2010 Gabor medal and prize
Professor Pratibha L Gai
The University of York
For her pioneering development of atomic – resolution environmental transmission electron microscopy and its application to instrument manufacture and industrial processing.
Gai is a hands-on scientist distinguished for the pioneering development and application of environmental transmission electron microscopy (ETEM). ETEM allows direct observation of the actual course of gas-solid reactions on the atomic scale under controlled reaction conditions. Her outstanding successes, though stimulated in her earlier academic career in Oxford and now continuing in York, were largely achieved during her eighteen year employment at DuPont, USA.
The equipment she inspired is now utilized by manufacturers and numerous scientists world-wide with global sales so far of ten front-line instruments each costing about £5M. Major benefits have thus flowed to the electron microscope manufacturers FEI and JEOL with whom Gai collaborated closely over prototype design. Even more significant has been Gai’s own work with time-resolved, high resolution ETEM in direct observation of gas molecule reactions with solid surfaces often at high temperature and at pressures sufficient for meaningful results.

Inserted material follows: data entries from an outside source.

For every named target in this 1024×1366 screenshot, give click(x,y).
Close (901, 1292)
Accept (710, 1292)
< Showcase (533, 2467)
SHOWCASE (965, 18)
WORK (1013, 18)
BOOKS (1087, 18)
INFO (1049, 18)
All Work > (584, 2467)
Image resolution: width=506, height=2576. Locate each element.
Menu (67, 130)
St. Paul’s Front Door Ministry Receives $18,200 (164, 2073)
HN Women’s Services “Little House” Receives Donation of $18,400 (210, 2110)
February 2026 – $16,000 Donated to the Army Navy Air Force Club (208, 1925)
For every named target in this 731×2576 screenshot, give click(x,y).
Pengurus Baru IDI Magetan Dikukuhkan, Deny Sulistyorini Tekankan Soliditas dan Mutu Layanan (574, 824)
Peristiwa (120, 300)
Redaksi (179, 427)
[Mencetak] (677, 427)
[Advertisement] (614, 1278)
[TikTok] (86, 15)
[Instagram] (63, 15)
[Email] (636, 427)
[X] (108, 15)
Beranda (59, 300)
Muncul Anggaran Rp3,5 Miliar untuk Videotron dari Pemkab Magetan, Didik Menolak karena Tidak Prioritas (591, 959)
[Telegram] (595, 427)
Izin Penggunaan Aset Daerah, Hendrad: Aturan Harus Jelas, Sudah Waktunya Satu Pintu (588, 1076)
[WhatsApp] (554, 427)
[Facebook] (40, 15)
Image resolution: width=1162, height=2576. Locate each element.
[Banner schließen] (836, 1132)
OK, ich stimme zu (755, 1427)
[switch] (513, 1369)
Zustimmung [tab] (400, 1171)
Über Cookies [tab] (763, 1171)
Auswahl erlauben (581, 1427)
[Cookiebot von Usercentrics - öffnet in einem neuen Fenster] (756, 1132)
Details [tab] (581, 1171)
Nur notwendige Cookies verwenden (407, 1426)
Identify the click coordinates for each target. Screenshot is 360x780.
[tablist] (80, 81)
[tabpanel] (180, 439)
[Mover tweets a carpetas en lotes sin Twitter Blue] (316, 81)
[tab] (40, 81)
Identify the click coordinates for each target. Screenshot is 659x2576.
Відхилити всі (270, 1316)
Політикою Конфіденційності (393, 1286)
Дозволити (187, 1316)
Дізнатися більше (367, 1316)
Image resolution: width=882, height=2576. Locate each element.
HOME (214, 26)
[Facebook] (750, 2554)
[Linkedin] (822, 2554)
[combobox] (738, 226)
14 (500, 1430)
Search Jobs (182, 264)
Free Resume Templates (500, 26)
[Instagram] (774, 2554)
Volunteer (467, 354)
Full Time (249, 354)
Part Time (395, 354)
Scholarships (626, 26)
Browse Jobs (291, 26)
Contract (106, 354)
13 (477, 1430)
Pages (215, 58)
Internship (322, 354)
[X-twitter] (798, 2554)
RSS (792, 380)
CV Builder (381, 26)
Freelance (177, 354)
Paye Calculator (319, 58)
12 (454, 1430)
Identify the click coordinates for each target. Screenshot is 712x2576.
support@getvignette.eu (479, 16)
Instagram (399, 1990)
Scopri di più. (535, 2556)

Her observations have unmasked the critical role of key atomic sites and defects in many gas-solid catalytic reactions such as their role in storing subsurface oxygen. She discovered a novel reaction mechanism in the vanadyl pyrophosphate oxides used in an industrial polymer production process. A particular commercial triumph resulting from the ETEM work has been DuPont’s development of a new “green” and more economical process for nanocoating of pigment particles to make them more photostable.
These pigments are used for strong polymers, coatings and other products by DuPont in UK as well as in the USA and the industrial impact has already led to financial benefits of over £50 million. Since her return to the UK, Gai has set up a leading Nanocentre at York where ETEM results on the next generation of biofuels are already emerging.